Can someone verify that everything I did in this proof is correct?
Every two norms on a finite dimensional (real or complex) vector space $V$ are equivalent.
Proof: We assume that $\dim(V)=n$ and that $V$ is a real vector space. If $V$ is complex, the proof is completely analogue.
Let $E:= \{e_1, \dots, e_n\}$ be a basis of $V$. Write $v = \sum_i v_ie_i$ for every vector $v \in V$.
Then, define $\Vert\cdot\Vert_2: V \to \mathbb{R}^+: v \mapsto \left(\sum_{i}|v_i|^2\right)^{1/2}$. This is a norm on $V$. We prove that every norm is equivalent with this norm, and then the result will follow because the relation "two norms are equivalent" is an equivalence relation.
Let $\Vert \cdot\Vert$ be an arbitrary norm on $V$. Let $M:= (\sum\Vert e_i\Vert^2)^{1/2}$. Then, we have, for $v \in V:$
$$\Vert v\Vert = \Vert \sum v_ie_1 \Vert \leq \sum|v_i|\Vert e_i\Vert \leq (\sum|v_i|^2)^{1/2}(\sum\Vert e_i\Vert^2)^{1/2} = M\Vert v\Vert_2$$ where we used Cauchy's inequality for the last inequality.

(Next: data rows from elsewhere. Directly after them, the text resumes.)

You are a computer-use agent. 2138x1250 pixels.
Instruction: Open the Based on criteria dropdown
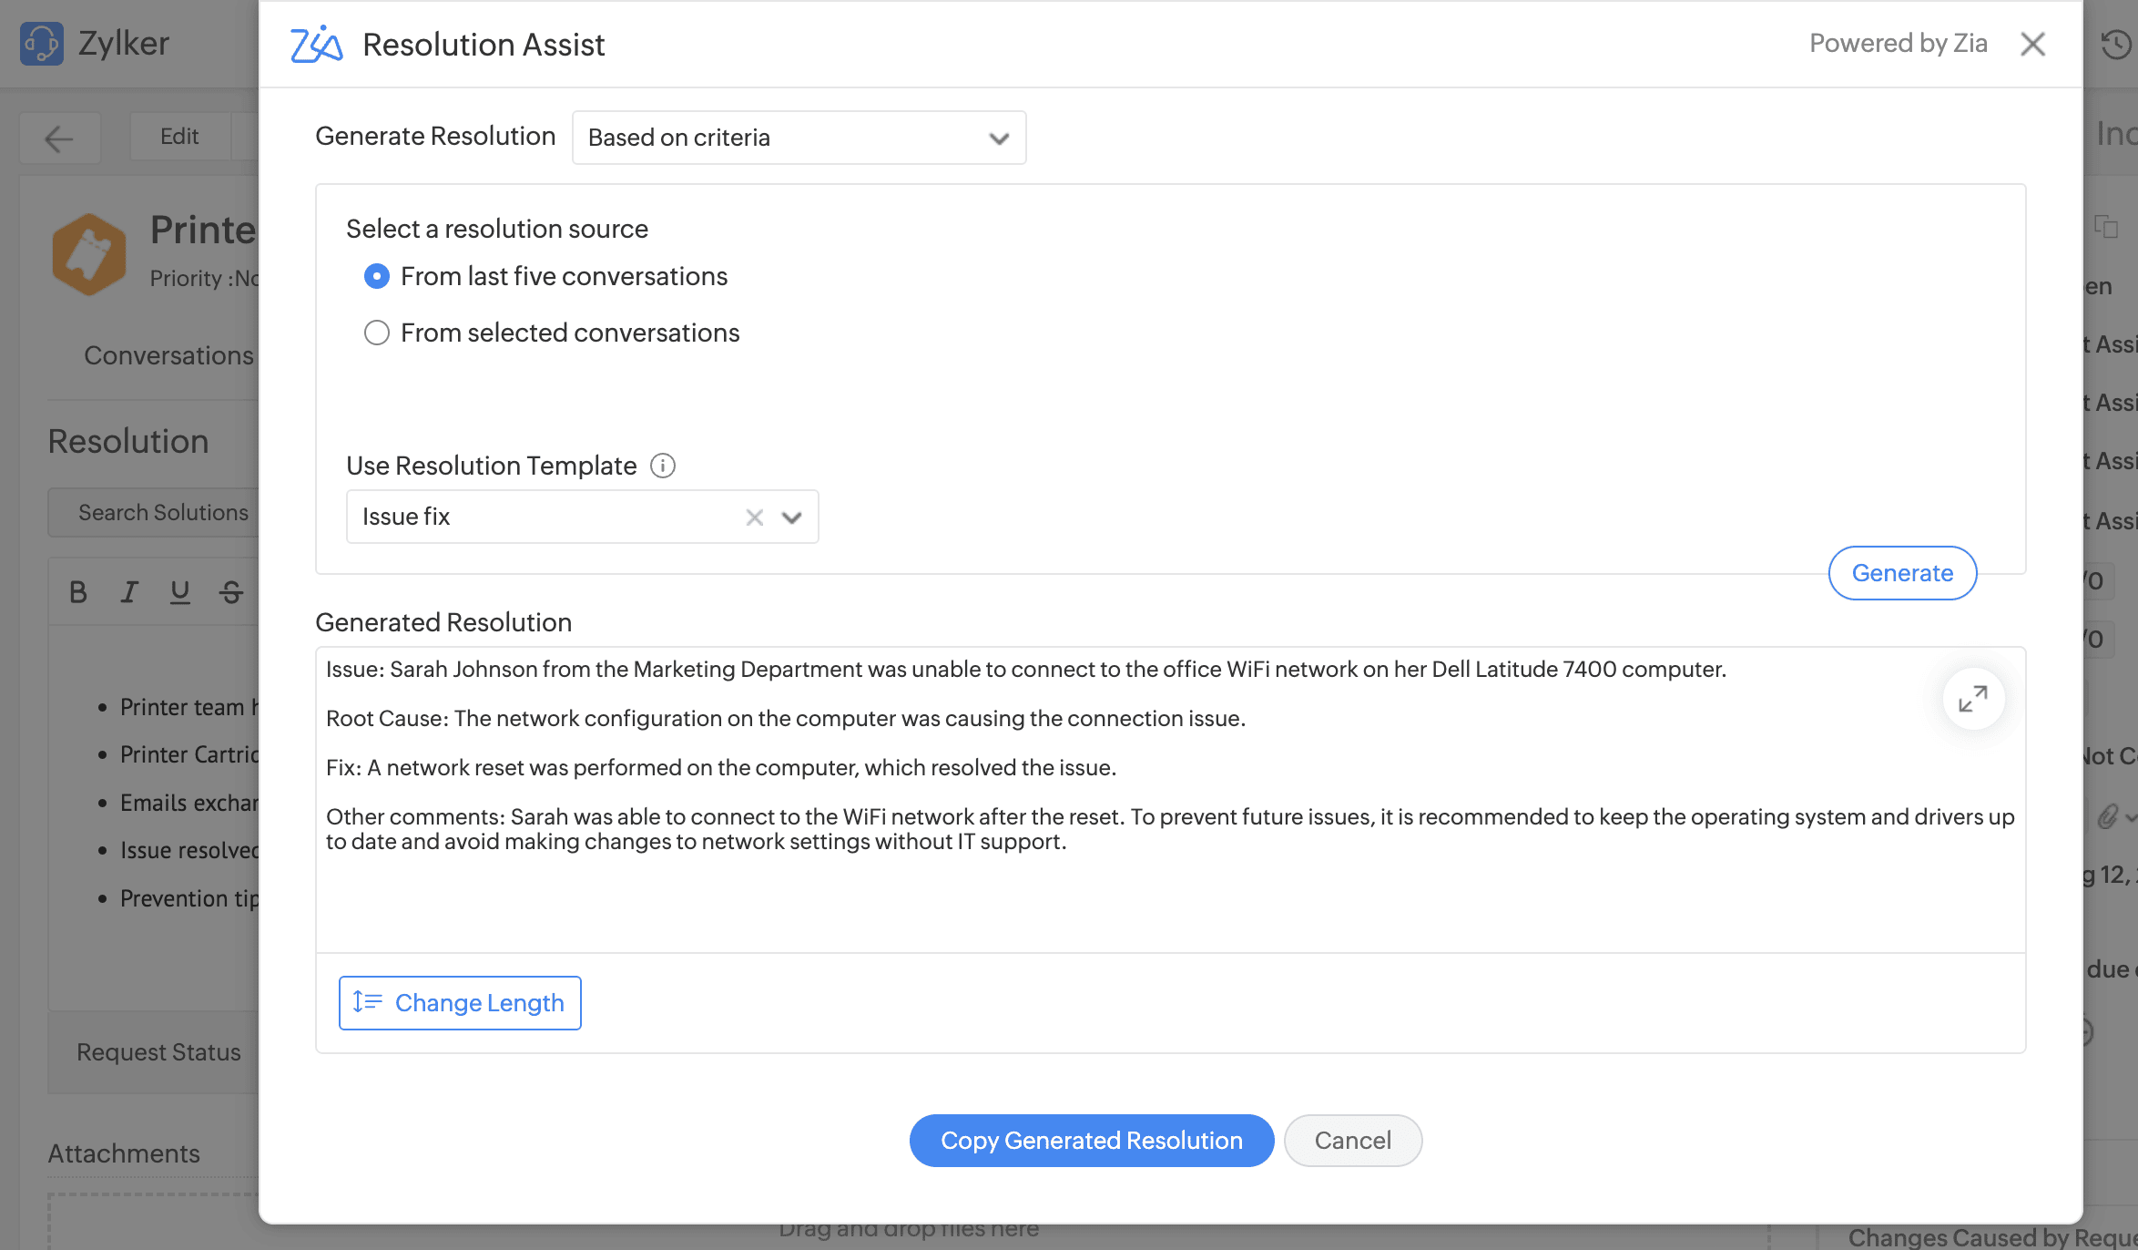pyautogui.click(x=799, y=137)
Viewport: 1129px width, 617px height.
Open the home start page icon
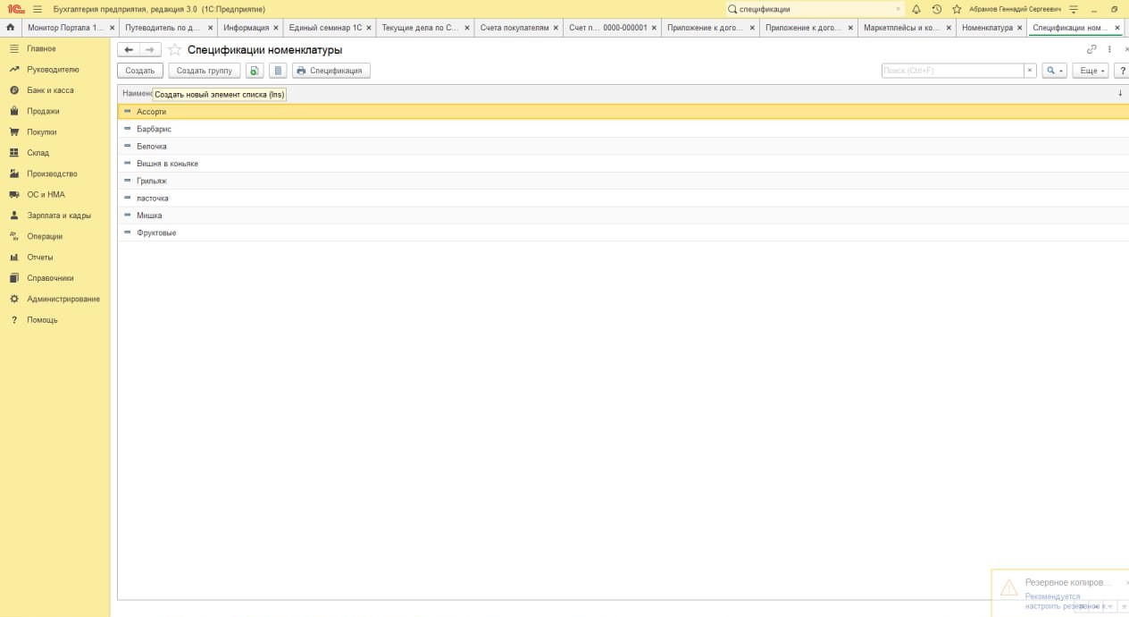tap(10, 28)
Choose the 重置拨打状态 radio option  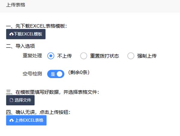coord(84,56)
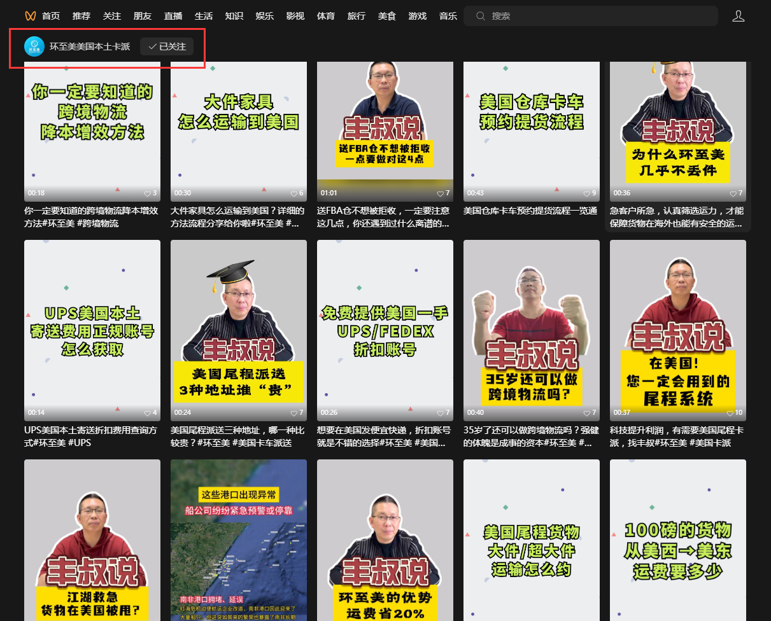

It also follows that $\Vert\cdot \Vert: (V, \Vert \cdot \Vert_2) \to \mathbb{R}^+$ is a continuous function. Indeed, let $w \in V, \epsilon > 0$
Then, for $v \in V$ satisfying $\Vert v-w\Vert _2 < \delta$, it follows that:
$$|\Vert v\Vert - \Vert w\Vert| \leq \Vert v-w\Vert \leq M\Vert v - w \Vert_2 < M \delta = \epsilon$$
if we take $\delta :=\epsilon/M$.
Now, we prove that $S^{n-1}:= \{v \in V \mid \Vert v \Vert_2 =1\}$ is compact in $(V,\Vert \cdot \Vert_2)$. Because $V$ is finite dimensional, it suffices to prove that $S^{n-1}$ is closed and bounded. Boundedness is trivial.
For closedness, it suffices to notice that $S^{n-1}= \Vert \cdot \Vert_2^{-1}(\{1\})$ and because $\Vert \cdot \Vert_2: (V, \Vert \cdot\Vert_2) \to \mathbb{R}^+$ is continuous and $\{1\}$ is closed, it follows that $S^{n-1}$ is closed in $(V, \Vert \cdot \Vert_2)$
Hence, the function $\Vert \cdot \Vert: S^{n-1} \to \mathbb{R}^+$ attains a minimum $m > 0$ ($m=0$ is not possible because the domain are vectors with norm 1)
So, for every $v \in S^{n-1}$, we have:
$$0 < m \leq \Vert v \Vert$$
and hence, for $v \neq 0$, it follows that:
$$m \leq \Vert \frac{1}{\Vert v \Vert_2} v \Vert$$
and for $v=0$ the inequality is obvious.
From this, it follows that $m \Vert v\Vert _2 \leq \Vert v \Vert$ such that the two norms are equivalent, as desired.
I found nothing wrong with your proof, but perhaps that you could justify the assertion “Boundedness is trivial”.